Saved entries
___
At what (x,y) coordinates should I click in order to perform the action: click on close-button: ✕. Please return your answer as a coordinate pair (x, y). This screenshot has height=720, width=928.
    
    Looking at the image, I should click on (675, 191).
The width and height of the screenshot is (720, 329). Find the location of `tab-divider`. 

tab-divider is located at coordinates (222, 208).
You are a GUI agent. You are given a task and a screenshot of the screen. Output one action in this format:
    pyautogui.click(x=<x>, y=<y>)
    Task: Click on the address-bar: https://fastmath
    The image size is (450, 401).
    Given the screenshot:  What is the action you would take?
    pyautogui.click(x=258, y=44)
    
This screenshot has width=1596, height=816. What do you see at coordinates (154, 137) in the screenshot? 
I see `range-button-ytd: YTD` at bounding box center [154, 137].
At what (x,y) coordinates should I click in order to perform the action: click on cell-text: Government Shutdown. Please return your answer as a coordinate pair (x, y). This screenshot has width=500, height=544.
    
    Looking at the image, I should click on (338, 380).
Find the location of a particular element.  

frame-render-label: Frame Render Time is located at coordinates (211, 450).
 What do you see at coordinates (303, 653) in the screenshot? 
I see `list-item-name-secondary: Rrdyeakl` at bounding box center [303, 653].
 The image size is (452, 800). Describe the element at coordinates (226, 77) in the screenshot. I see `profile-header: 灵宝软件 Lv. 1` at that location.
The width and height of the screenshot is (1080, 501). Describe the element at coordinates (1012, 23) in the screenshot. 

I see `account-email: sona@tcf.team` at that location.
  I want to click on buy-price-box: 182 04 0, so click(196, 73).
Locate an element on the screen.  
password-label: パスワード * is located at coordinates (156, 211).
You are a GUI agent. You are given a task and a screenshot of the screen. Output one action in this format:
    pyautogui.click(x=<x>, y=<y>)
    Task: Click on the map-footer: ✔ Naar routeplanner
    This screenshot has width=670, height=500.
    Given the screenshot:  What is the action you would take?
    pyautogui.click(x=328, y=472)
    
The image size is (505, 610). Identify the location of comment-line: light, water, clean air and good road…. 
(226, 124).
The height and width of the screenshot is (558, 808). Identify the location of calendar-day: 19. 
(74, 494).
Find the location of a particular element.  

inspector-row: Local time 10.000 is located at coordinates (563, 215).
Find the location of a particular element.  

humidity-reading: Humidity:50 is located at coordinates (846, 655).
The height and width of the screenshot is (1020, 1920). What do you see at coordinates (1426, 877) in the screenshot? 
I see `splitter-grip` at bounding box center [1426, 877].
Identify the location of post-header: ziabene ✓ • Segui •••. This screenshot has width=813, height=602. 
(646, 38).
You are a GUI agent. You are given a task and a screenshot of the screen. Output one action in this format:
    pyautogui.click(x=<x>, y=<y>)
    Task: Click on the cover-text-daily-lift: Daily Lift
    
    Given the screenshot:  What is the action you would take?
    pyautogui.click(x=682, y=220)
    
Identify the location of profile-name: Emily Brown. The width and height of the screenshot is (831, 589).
___
◆ **What to produce**
Rewrite all of the records above, replacing "GUI agent" with "screen assistant" wherever it occurs and leaving everything else unchanged.

◆ **Answer to this problem**
At what (x,y) coordinates should I click in order to perform the action: click on close-button: ✕. Please return your answer as a coordinate pair (x, y). This screenshot has height=720, width=928.
    
    Looking at the image, I should click on (675, 191).
The width and height of the screenshot is (720, 329). Find the location of `tab-divider`. 

tab-divider is located at coordinates (222, 208).
You are a screen assistant. You are given a task and a screenshot of the screen. Output one action in this format:
    pyautogui.click(x=<x>, y=<y>)
    Task: Click on the address-bar: https://fastmath
    The image size is (450, 401).
    Given the screenshot:  What is the action you would take?
    pyautogui.click(x=258, y=44)
    
This screenshot has width=1596, height=816. What do you see at coordinates (154, 137) in the screenshot? 
I see `range-button-ytd: YTD` at bounding box center [154, 137].
At what (x,y) coordinates should I click in order to perform the action: click on cell-text: Government Shutdown. Please return your answer as a coordinate pair (x, y). This screenshot has width=500, height=544.
    
    Looking at the image, I should click on (338, 380).
Find the location of a particular element.  

frame-render-label: Frame Render Time is located at coordinates (211, 450).
 What do you see at coordinates (303, 653) in the screenshot? 
I see `list-item-name-secondary: Rrdyeakl` at bounding box center [303, 653].
 The image size is (452, 800). Describe the element at coordinates (226, 77) in the screenshot. I see `profile-header: 灵宝软件 Lv. 1` at that location.
The width and height of the screenshot is (1080, 501). Describe the element at coordinates (1012, 23) in the screenshot. 

I see `account-email: sona@tcf.team` at that location.
  I want to click on buy-price-box: 182 04 0, so click(196, 73).
Locate an element on the screen.  
password-label: パスワード * is located at coordinates (156, 211).
You are a screen assistant. You are given a task and a screenshot of the screen. Output one action in this format:
    pyautogui.click(x=<x>, y=<y>)
    Task: Click on the map-footer: ✔ Naar routeplanner
    This screenshot has width=670, height=500.
    Given the screenshot:  What is the action you would take?
    pyautogui.click(x=328, y=472)
    
The image size is (505, 610). Identify the location of comment-line: light, water, clean air and good road…. 
(226, 124).
The height and width of the screenshot is (558, 808). Identify the location of calendar-day: 19. 
(74, 494).
Find the location of a particular element.  

inspector-row: Local time 10.000 is located at coordinates (563, 215).
Find the location of a particular element.  

humidity-reading: Humidity:50 is located at coordinates (846, 655).
The height and width of the screenshot is (1020, 1920). What do you see at coordinates (1426, 877) in the screenshot? 
I see `splitter-grip` at bounding box center [1426, 877].
Identify the location of post-header: ziabene ✓ • Segui •••. This screenshot has width=813, height=602. 
(646, 38).
You are a screen assistant. You are given a task and a screenshot of the screen. Output one action in this format:
    pyautogui.click(x=<x>, y=<y>)
    Task: Click on the cover-text-daily-lift: Daily Lift
    
    Given the screenshot:  What is the action you would take?
    pyautogui.click(x=682, y=220)
    
Identify the location of profile-name: Emily Brown. The width and height of the screenshot is (831, 589).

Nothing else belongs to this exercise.